* STATED TASK 1 *
According to the passage on federal jurisdiction, in what year did this Court remark that federal jurisdiction may be raised for the first time in a defence?

Further, federal jurisdiction may be attracted at any stage of a legal
proceeding, as Barwick CJ emphasised in Felton v
Mulligan[20].
Indeed, as early as 1907, this Court had remarked that federal jurisdiction may
be raised for the first time in a
defence[21].
In Re Wakim; Ex parte
McNally[22],
Gummow and Hayne JJ said:
‘The central task is to identify the justiciable controversy. In civil
proceedings that will ordinarily require close attention
to the pleadings (if
any) and to the factual basis of each claim.’
...
If a party on either side of the record relies upon a right, immunity or
defence derived from a federal law, there is a matter arising
under s 76(ii) of
the Constitution. It is not a question of establishing an intention to
engage federal jurisdiction or an awareness that this has occurred. Immediate
ascertainment of the factual basis of a justiciable controversy and of the
attraction of federal jurisdiction in a proceeding will
not always be possible
by regard simply to allegations pleaded. If the attraction of federal
jurisdiction itself is disputed, it
may require evidence of the factual basis of
the controversy to permit an answer to that question. ...” (emphasis
added)
- Further,
a new party, against whom no federal claim is made, can be joined to proceedings
already in federal jurisdiction (i.e. a
claim for contribution or indemnity) and
that claim will be part of the one
controversy[23]. And,
if the federal claim is dismissed, or the Court does not need to decide whether
or not a right or duty based in federal law
exists, even if that matter has not
been pleaded by the parties, the Court nonetheless continues to have
jurisdiction to determine
the non federal part of the
controversy[24].
Also, if a federal matter is pleaded, federal jurisdiction is exercised even
though the Court finds it unnecessary to decide the
federal question because the
case can be decided on other
grounds[25] unless,
perhaps, the inclusion of the federal claim was
“colourable”[26]
(i.e. it does not raise any real federal question and is in truth
fictitious[27]) or an
abuse of process.
- In
addition, the content of the law to be applied by the Federal Court in exercise
of its jurisdiction under s 39B(1A)(c) may be derived
from a State or Territory
statute which is “picked up” as a “surrogate federal
law” by the operation of s 79 of the Judiciary
Act[28]. Where a
cause of action is created by a statute of the Commonwealth Parliament, there
will be no difficulty in determining that
federal jurisdiction is attracted.

* DATA ENTRIES *
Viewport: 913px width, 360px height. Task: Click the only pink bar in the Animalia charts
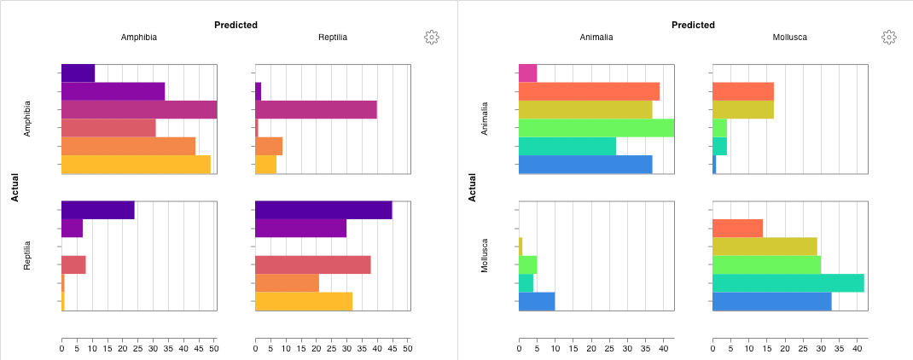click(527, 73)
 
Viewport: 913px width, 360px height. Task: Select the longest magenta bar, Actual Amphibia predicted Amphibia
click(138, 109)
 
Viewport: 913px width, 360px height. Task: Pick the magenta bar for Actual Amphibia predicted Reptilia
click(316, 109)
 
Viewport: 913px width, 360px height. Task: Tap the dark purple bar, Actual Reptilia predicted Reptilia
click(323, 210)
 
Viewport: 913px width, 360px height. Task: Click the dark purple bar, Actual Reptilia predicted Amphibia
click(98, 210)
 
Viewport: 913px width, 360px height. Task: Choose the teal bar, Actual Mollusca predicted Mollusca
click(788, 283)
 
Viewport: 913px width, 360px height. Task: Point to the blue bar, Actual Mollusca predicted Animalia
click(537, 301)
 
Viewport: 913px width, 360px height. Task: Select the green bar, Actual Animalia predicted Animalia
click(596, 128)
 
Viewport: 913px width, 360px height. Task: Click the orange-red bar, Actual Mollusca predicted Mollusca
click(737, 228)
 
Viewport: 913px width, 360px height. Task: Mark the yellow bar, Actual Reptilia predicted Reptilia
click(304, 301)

--

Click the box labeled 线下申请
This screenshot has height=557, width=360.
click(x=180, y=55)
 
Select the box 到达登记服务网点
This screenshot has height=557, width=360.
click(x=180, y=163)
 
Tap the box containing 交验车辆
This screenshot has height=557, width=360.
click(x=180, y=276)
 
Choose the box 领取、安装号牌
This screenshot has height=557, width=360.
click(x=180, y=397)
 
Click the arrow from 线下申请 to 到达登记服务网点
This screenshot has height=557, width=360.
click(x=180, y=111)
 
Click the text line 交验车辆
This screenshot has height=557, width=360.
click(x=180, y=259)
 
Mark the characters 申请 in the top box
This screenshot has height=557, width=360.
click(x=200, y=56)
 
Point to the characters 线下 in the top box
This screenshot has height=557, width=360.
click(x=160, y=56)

* STATED TASK 2 *
Retype the records verbatim, starting at the line that contains "Viewport: 913px width, 360px height. Task: Click the only" and ending at the line that contains "click(323, 210)", with both of those lines included. Leave the pictures out of your answer.

* EXERCISE SOLUTION 1 *
1907

* EXERCISE SOLUTION 2 *
Viewport: 913px width, 360px height. Task: Click the only pink bar in the Animalia charts
click(527, 73)
 
Viewport: 913px width, 360px height. Task: Select the longest magenta bar, Actual Amphibia predicted Amphibia
click(138, 109)
 
Viewport: 913px width, 360px height. Task: Pick the magenta bar for Actual Amphibia predicted Reptilia
click(316, 109)
 
Viewport: 913px width, 360px height. Task: Tap the dark purple bar, Actual Reptilia predicted Reptilia
click(323, 210)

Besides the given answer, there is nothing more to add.